As a result, I’m frequently able to locate a very good Realtor to ‘match’ with an out of state homebuyer or seller and it’s not always difficult.  That said, the one challenging element to know with certainty is the ‘chemistry’ that even a highly qualified, out-of-area Realtor will have with a new client.

People are different and that includes real estate agents.  Most times relationships work out swimmingly with the referred agent. On rare occasions, it doesn’t work out. But going in and at least on paper, the homebuyer or homeseller who interviews a previously unknown, yet vetted Realtor, knows the agent is qualified and experienced, along with some important other facts about him or her. Plus, knowing these facts up front is typically less risky than taking a ‘shot in the dark’ with an unknown agent.

Oregon Real Estate Podcast

Does The Company Matter?
Because agents are independent contractors, the individual Realtor is who typically matters most. After all, you don’t expect a faceless corporation to answer your late night question, or go over the details of your settlement statement. For example, I don’t care that much about what hospital I go to, but I want to have a say in the surgeon who will do the operating. Similarly, it’s the individual agent who is in a position to make the most difference, whether from a small or large office. However, longevity of a real estate firm can be helpful in determining that they are probably doing something right.  So if a company you’re considering has been in existence for half a century or more, they’re likely not a ‘fly by night’ outfit.  

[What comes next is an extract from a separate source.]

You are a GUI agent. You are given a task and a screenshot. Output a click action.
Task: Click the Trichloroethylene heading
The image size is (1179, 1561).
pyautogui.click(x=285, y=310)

Oregon Real Estate Podcast

Alternative Agent Finding Methods
One of the ‘little secrets’ about real estate online is that they’re often paid ads. Realtors frequently buy what are known as ‘leads’ online. Examples include Zillow and even Sometimes this is done by the agent buying incoming inquiries regarding a specific zip code. Sometimes, the agent pays for better placement on a real estate website page in order to stand out.

If you decide to use a magazine or the Internet to locate an agent, it may be best to consider that as a first step of information gathering. Promotional materials can be misleading and if carefully crafted, can leave out a lot of important information. For example, if an agent is brand new, he or she may focus on how many agents their company employs, personal community involvement like donations to charity, or sponsorships. While these could be nice facts, they may not have a lot to do with the agent’s proficiency, professionalism, or trustworthiness. 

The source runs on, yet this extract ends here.